• _Required work_: Given the entries that follow, write out exactly the lines starting at the one containing "81 (1153, 1071)" and ending at the one containing "75 (1391, 1057)", both ends included, and only those.

• _Record set_:

= = = = = = =

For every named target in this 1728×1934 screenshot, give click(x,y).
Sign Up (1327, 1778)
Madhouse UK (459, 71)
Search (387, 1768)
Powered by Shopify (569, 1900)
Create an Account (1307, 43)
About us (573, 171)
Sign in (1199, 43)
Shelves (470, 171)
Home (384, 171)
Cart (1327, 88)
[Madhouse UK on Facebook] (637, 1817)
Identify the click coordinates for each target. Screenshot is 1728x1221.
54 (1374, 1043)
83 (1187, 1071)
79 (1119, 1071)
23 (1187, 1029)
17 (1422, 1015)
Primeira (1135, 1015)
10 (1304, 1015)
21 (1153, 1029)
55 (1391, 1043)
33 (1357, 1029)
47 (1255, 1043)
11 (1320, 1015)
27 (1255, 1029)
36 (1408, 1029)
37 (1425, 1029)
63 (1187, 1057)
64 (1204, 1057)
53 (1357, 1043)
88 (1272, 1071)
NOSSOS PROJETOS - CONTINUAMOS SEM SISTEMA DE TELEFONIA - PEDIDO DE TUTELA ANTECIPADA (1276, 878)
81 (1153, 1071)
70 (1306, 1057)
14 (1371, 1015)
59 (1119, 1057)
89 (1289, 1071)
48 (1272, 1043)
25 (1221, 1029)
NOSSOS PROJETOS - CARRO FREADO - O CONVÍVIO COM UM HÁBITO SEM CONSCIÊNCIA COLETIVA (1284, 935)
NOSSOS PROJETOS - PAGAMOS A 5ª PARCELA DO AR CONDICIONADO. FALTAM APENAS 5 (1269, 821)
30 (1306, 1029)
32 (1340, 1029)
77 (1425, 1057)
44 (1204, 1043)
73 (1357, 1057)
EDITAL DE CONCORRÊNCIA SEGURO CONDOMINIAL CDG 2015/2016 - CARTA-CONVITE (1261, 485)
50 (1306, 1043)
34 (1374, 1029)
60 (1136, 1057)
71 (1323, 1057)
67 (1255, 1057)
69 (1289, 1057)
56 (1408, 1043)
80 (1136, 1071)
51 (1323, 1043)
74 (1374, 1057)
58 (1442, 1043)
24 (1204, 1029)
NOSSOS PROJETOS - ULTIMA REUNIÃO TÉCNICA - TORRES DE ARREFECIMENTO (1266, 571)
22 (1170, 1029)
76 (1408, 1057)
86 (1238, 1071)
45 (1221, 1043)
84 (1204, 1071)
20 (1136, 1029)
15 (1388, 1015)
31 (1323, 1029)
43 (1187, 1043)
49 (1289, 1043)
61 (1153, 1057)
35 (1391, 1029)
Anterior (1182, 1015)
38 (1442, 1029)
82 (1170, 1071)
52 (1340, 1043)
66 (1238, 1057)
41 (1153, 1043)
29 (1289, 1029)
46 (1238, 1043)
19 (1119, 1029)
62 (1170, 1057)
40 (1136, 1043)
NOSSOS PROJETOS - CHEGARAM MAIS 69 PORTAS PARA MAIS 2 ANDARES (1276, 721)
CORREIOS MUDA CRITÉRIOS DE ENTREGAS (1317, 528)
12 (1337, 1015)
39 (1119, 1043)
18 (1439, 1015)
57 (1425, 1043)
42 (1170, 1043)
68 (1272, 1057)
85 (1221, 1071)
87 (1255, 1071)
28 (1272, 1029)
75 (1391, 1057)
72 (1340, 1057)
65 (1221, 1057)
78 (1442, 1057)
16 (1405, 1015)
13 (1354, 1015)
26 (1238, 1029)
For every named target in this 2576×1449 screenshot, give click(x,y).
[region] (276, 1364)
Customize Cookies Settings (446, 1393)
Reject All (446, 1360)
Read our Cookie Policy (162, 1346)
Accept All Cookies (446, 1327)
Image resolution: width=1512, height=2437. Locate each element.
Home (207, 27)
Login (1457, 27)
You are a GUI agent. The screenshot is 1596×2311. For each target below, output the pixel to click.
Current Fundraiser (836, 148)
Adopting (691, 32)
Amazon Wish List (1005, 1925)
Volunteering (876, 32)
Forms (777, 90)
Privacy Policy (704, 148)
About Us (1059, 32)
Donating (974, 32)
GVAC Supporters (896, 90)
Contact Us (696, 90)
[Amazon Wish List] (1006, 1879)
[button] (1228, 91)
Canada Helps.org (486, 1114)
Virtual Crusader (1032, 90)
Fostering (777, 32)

= = = = = = =

• _Task result_:
81 (1153, 1071)
70 (1306, 1057)
14 (1371, 1015)
59 (1119, 1057)
89 (1289, 1071)
48 (1272, 1043)
25 (1221, 1029)
NOSSOS PROJETOS - CARRO FREADO - O CONVÍVIO COM UM HÁBITO SEM CONSCIÊNCIA COLETIVA (1284, 935)
NOSSOS PROJETOS - PAGAMOS A 5ª PARCELA DO AR CONDICIONADO. FALTAM APENAS 5 (1269, 821)
30 (1306, 1029)
32 (1340, 1029)
77 (1425, 1057)
44 (1204, 1043)
73 (1357, 1057)
EDITAL DE CONCORRÊNCIA SEGURO CONDOMINIAL CDG 2015/2016 - CARTA-CONVITE (1261, 485)
50 (1306, 1043)
34 (1374, 1029)
60 (1136, 1057)
71 (1323, 1057)
67 (1255, 1057)
69 (1289, 1057)
56 (1408, 1043)
80 (1136, 1071)
51 (1323, 1043)
74 (1374, 1057)
58 (1442, 1043)
24 (1204, 1029)
NOSSOS PROJETOS - ULTIMA REUNIÃO TÉCNICA - TORRES DE ARREFECIMENTO (1266, 571)
22 (1170, 1029)
76 (1408, 1057)
86 (1238, 1071)
45 (1221, 1043)
84 (1204, 1071)
20 (1136, 1029)
15 (1388, 1015)
31 (1323, 1029)
43 (1187, 1043)
49 (1289, 1043)
61 (1153, 1057)
35 (1391, 1029)
Anterior (1182, 1015)
38 (1442, 1029)
82 (1170, 1071)
52 (1340, 1043)
66 (1238, 1057)
41 (1153, 1043)
29 (1289, 1029)
46 (1238, 1043)
19 (1119, 1029)
62 (1170, 1057)
40 (1136, 1043)
NOSSOS PROJETOS - CHEGARAM MAIS 69 PORTAS PARA MAIS 2 ANDARES (1276, 721)
CORREIOS MUDA CRITÉRIOS DE ENTREGAS (1317, 528)
12 (1337, 1015)
39 (1119, 1043)
18 (1439, 1015)
57 (1425, 1043)
42 (1170, 1043)
68 (1272, 1057)
85 (1221, 1071)
87 (1255, 1071)
28 (1272, 1029)
75 (1391, 1057)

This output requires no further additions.